Doug's Workshop

8 x 8 x 8 RGB Qube Software

Instructions for Game of life

I decided to create a separate page of instructions for the Game of Life. That's because it is interesting, and I want to discuss it in more detail than I usually do for a single animation. Game of Life is built on the Version 7 template.

This is the Conway Game of Life in 3D. It's a simulation of life called a cellular automation. In a cellular automation, each cell is either alive or dead based on a set of rules. And we let the process proceed through a number of generations to see if our rules produce growth, death, or a stable pattern.

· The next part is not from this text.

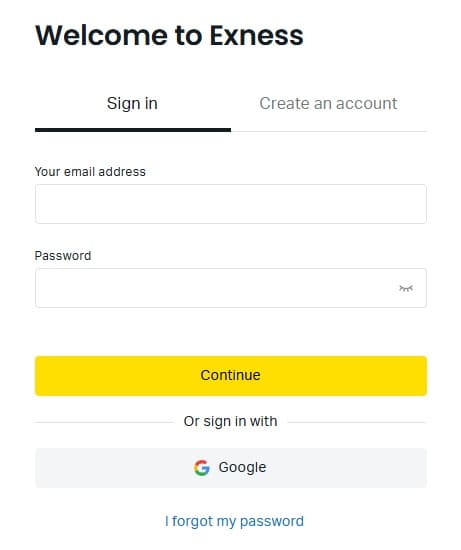
Task: Click the Google G logo icon
Action: (x=202, y=468)
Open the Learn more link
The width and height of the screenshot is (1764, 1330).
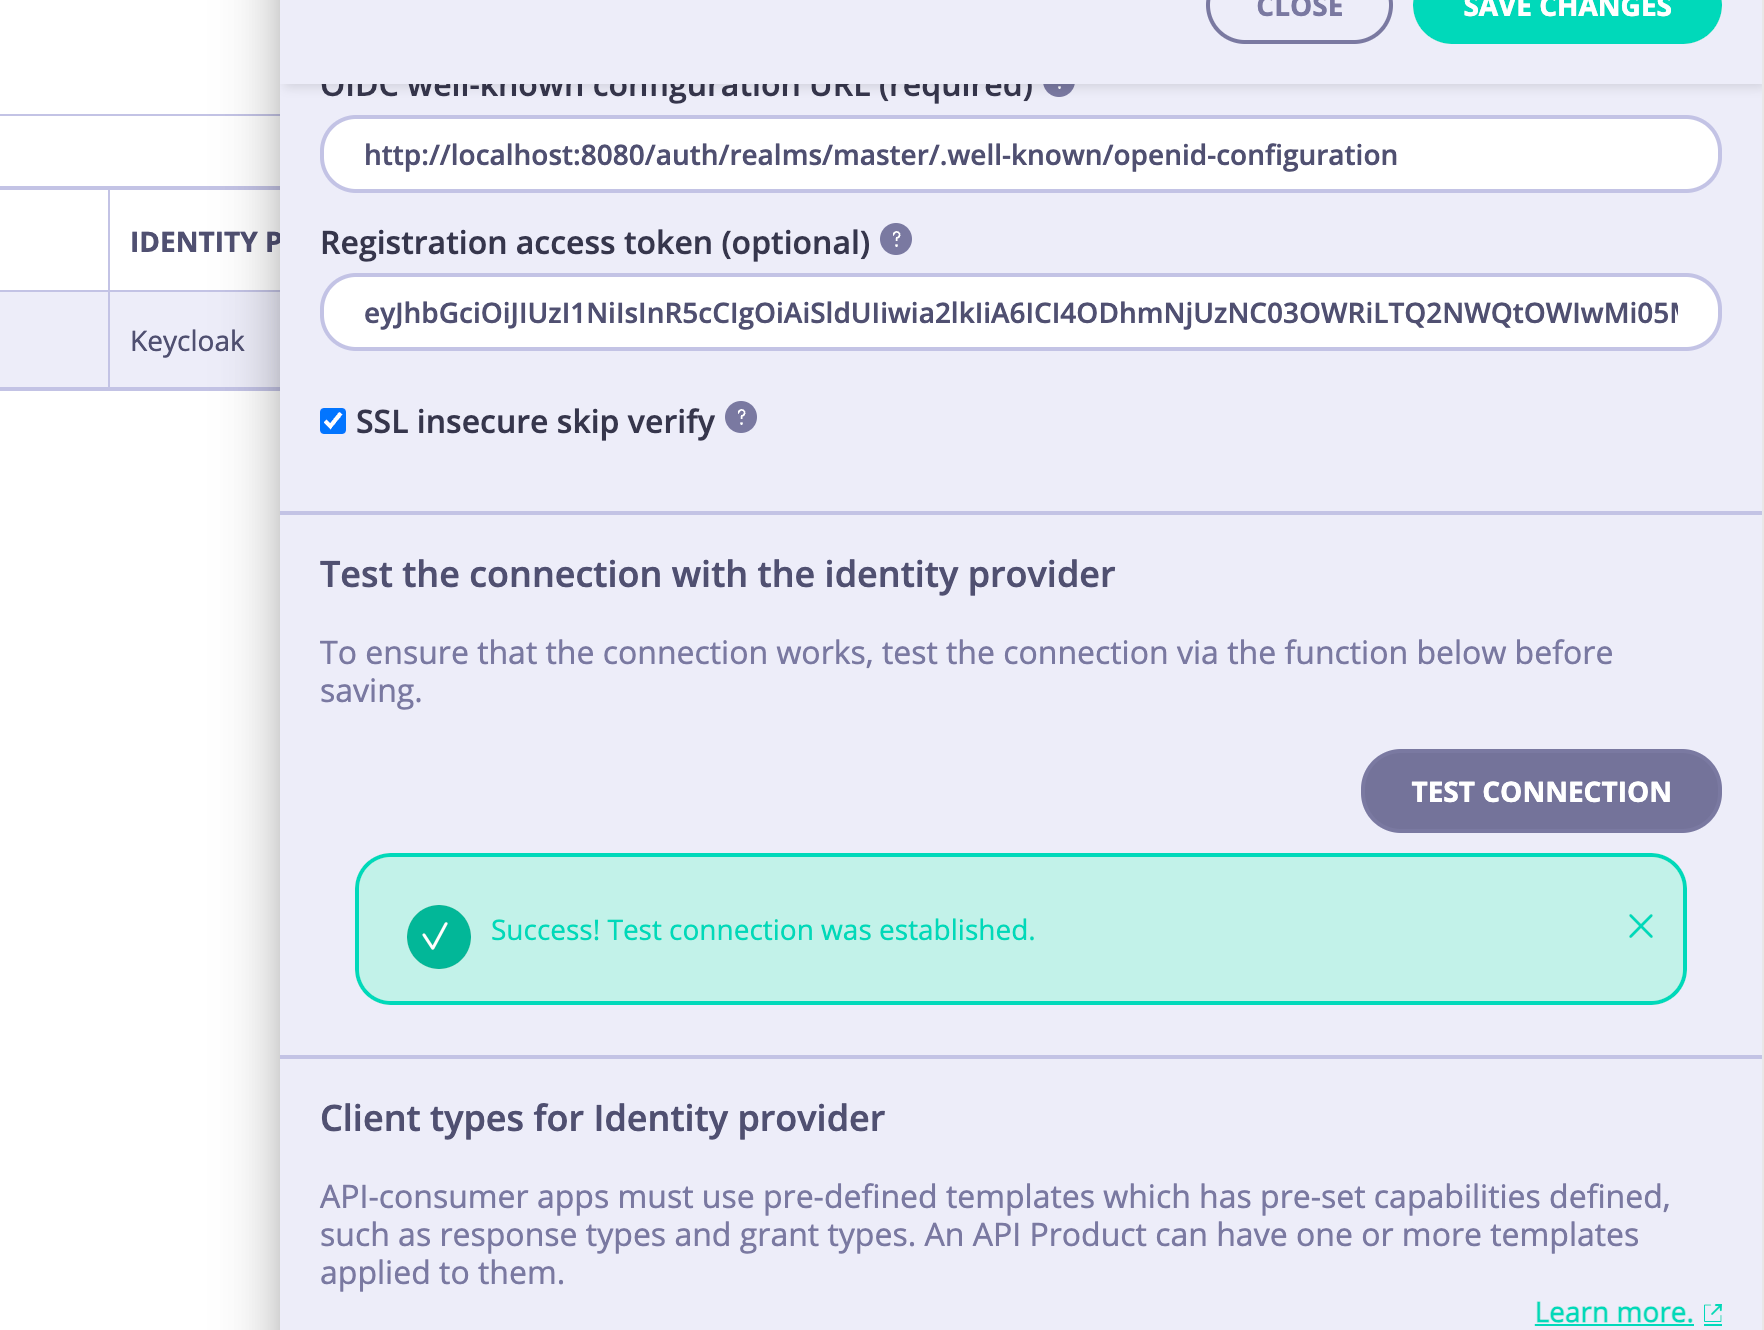pyautogui.click(x=1613, y=1311)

The original Conway Game of Life is 2 dimensional. You can read about it here:'s_Game_of_Life

The original version has many interesting patterns, like gliders that move through space and glider guns that produce a stream of gliders (as shown on the left). Many different 3 dimensional versions have been conceived. None have gliders or glider guns, but they are still very interesting in themselves.

Now let's discuss how this actually works in our 8x8x8 RGB cube. Each LED in the cube represents a potential life. A newborn life is represented by a violet LED. A life lasting more than a single generation is represented by a blue LED. A recently deceased life is represented by a dull red LED.

The simulation starts with some random births near the center of the cube. The simulation than proceeds with up to a maximum of 150 generations. Each new generation is based on these rules:
1. A dead cell (LED) with exactly 4 living neighbors is born into the next generation.
2. A live cell with exactly 4 living neighbors continues to live to the next generation.
3. A cell with less than 4 or more than 4 neighbors dies in the next generation.

Most random birth patterns will die out before reaching the maximum of 150 generations. But some will continue and still be going strong at the end. Still others will degrade to a fixed or oscillating pattern that persists through all 150 generations. At the end of 150 generations or when there are no more living cells the simulation will end, and a new random birth pattern will be presented.

As we have already said, the 3D version I have used says 4 neigbors is the magic number to be born and to stay alive. It works very well, but I have experimented with other rules that also work well. You can see these others for yourself by just substituting other rules in the code. Find the line in the Main tab that says
"if (count==4){ // if the number of neighbors is 4" and try replacing (count==4) with:
(count>5 && count<9) or
(count>6 && count<12) or
(count>7 && count<18)
These all work and produce different results. For example, count==4 produces many generations, but most births result is quick deaths. In contrast, the alterative above tend to produce longer lives, and somewhat more stable and oscillating patterns.